Stress Limits Profits

We believe in maximizing profits. Our government issue reports on productivity. We believe that maximum productivity means maximum output and maximum profit. But is this assumption correct?
As we push for higher outputs, we increase the stresses on both our workers and our machines.

Fatigued workers are more accident prone, more mistake prone, and more illness prone. Similarly, machines pushed to their limits break down more frequently. Thus, pushing too hard for output rapidly increases stress related costs.

Conversely, the total output does not continue to rise linearly with pressure for more. Only so much juice may be squeezed out of a lemon. After that a lot of energy gets invested into each drop. A person runs out of hours in a day. A machine must be shut down for maintenance. Diminishing returns is reached.

Read the rest of stress

Unemployment

Estimates of unemployment contain too many factors to reliably provide the information we want to see. That's why this site has tracked employment instead of unemployment. But one can put the employment and unemployment numbers back together to see the problems.

The official counts show a drop in the total workforce in 2001 followed by sluggish growth throughout the decade. We have no reason to believe that the number of people needing jobs actually dropped or that the population quit growing.

We can extrapolate the average workforce growth rate from the proceeding years to estimate the probable real workforce. When we do this we see that real unemployment grew to about 10% and remained high throughout the Bush administration. The real unemployment rate was already near 14% the day Obama took office. You may find similar analysis at Shadow Stats.

 
 

Environment

Climate Change

NASA keeps monthly data. So how does the data compare to either the claims that earth is warming, or the claims that earth is cooling? Here we graph temperatures averaged across a 7.2 year span. (7.2 years was picked because there appeared to be an oscillation at roughly that frequency.) At this interval we see punctuated warming. Periods ending in 2010 are the warmest for land and the globe overall. For the ocean 2008 and 2010 roughly tie as the warmest. (See more)

 
Generalizing Peaks

Various analysts have discussed evidence that peak oil is occurring right now. Polya described the last step of good problem solving being generalizing the form to other problems. Let's take a quick look at the evidence that peak oil is now and generalize the form to other problems.

Peak Oil : In the first decade of this century the rate of production stalled even while demand rose.
Generalization: The rate of rise stalls even while forcing factors should drive continued rising.

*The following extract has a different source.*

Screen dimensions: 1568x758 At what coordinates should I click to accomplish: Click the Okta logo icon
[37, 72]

  • Food Production: The rate of grain production stalled 30 years ago even while population has continued to rise.
  • Seasonal Cycles: At the end of the season the fruit tree slows its production, even while people are still searching for fruit.
  • Housing Bubble: Housing sales slowed in 2007 even though people still needed houses.

Peak Oil: Prices rose exponentially between 2000 & 2007 with supply & demand factors
Generalization: Secondary measures start to change rapidly, or slow down per situation

  • During the first decade prices of many commodities including food and strategic metals rose rapidly.

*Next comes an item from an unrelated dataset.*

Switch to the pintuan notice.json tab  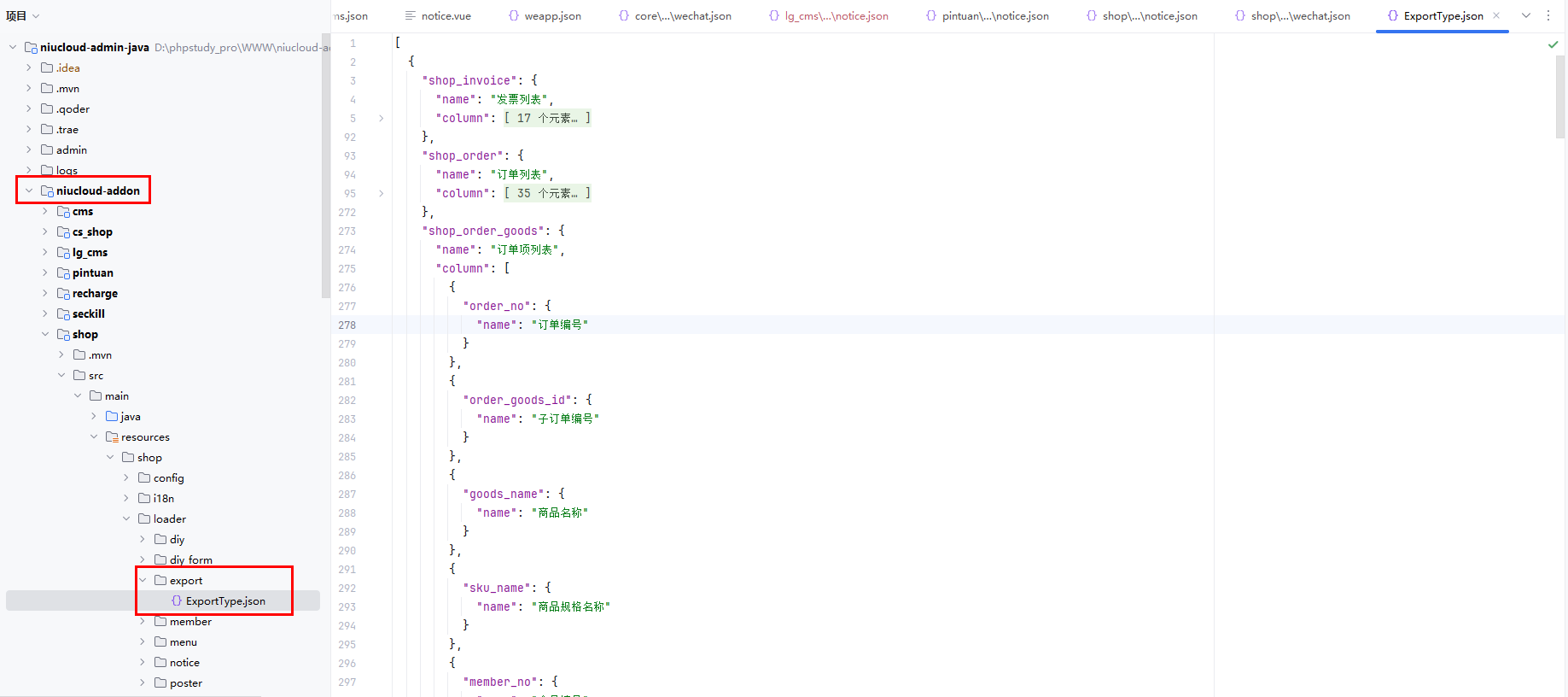[988, 15]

Peak Oil: The rate of consumption is persisting at about four times the rate discovery
Generalization: Output measures persist higher than input measures.

  • Housing Bubble: From 2000 to 2008 real estate values rose rapidly even while wages and employment stagnated.

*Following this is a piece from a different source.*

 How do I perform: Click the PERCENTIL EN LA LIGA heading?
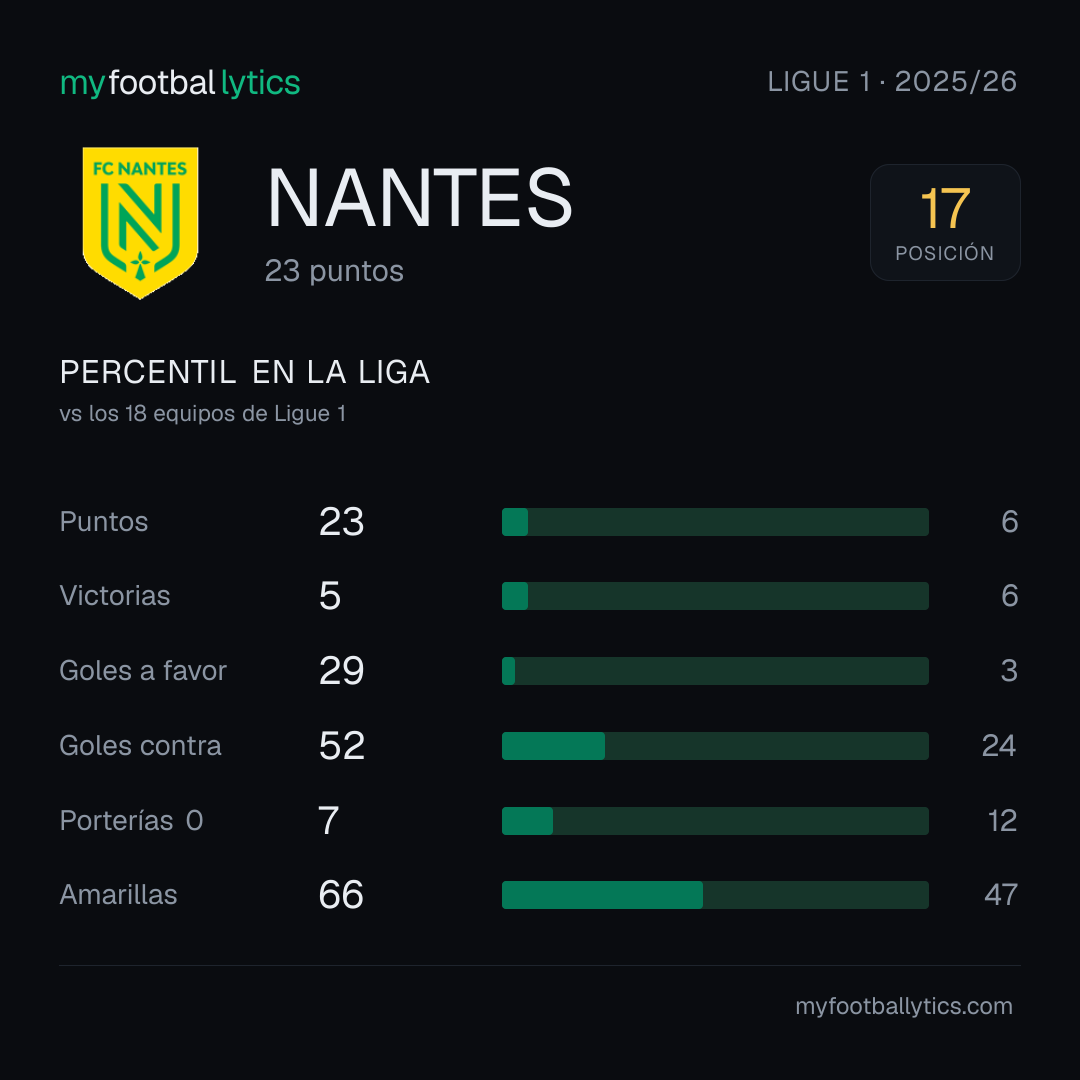[x=245, y=373]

Peak Oil: Over the last 60 years the sources of oil have moved further away, become riskier to extract, and become costlier to extract (The EROI has dropped.)
Generalization: Sources become costlier and more difficult to acquire.

  • Water Supply: Farms in various areas including the Oglalla aquifer and Southern California had had to dig much deeper wells.
  • Fishing Industry: Small fishing vessels no longer leave from coastal cities. Larger vessels travel farther to get fish. Fish formerly caught from our own coasts are now imported from other countries.

Peak Oil: Since about 1980 new discoveries of oil have become less frequent and smaller.
Generalization: Sources become smaller and less frequent.

  • Fishing Industry: Fish caught along the coast and in rivers are smaller and less common than those caught their 50 years ago.

Peak Oil: Oil suppliers have changed their behavior in two noticeable ways (1) they are now expressing excitement of low quality sources that they would have ignored in the past (eg: tar sands) (2) they are changing their economic behavior (eg: prospecting on Wall St. and buying back stock.)
Generalization: Experts and experienced workers (1) express excitement over low quality finds, (2) start looking elsewhere for opportunities.

  • Seasons: Farm workers leave specific crop behind and move to other more productive crops.
  • Fishing Industry: Fishing vessels are larger and travel farther. Some fishing vessels stopped fishing and switched to whale watching and other tourist ventures.
  • Housing Bubble: Banks bundled high risk investments with lower risk investments and sold the bundles to other banks. Some banks (Countrywide) habitually changed numbers on documents. Banks started to ask other banks to insure the risks they took on.
The forms used to identify one type of peak can be used to identify other types of peaks. The housing bubble should have been recognized very early simply by looking at the evidence for peaks. Various challenges we will face in the future (including peak oil) are already evident in the patterns if only we choose to look and prepare ourselves.